Set down the line that contains "318x167 pixels." and every line after it to the end of the entries, exactly as they stand and nothing more.

──────── Input data ────────

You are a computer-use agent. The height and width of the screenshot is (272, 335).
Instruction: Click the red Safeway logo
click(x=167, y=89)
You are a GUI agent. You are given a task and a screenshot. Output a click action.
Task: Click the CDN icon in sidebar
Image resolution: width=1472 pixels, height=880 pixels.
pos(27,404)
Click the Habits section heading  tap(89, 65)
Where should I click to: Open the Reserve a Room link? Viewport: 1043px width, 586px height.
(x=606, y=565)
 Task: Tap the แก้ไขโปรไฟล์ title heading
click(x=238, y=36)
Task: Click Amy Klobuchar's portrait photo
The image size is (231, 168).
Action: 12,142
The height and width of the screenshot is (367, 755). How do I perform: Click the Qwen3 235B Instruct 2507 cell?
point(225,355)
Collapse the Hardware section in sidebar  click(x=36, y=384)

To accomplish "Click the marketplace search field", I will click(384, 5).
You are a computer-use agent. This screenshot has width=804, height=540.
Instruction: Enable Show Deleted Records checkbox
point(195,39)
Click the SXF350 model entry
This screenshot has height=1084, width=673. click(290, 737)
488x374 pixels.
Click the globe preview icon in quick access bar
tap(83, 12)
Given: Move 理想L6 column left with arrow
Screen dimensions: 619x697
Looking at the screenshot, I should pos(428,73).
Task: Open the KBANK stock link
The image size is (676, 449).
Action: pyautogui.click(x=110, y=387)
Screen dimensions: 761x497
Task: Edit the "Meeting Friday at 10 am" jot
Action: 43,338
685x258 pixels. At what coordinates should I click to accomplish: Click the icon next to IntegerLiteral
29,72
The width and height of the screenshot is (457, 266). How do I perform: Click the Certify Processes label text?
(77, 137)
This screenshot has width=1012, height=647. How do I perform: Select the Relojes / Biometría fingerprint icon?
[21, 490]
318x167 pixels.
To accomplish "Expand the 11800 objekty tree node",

────────

_Exercise solution_
318x167 pixels.
To accomplish "Expand the 11800 objekty tree node",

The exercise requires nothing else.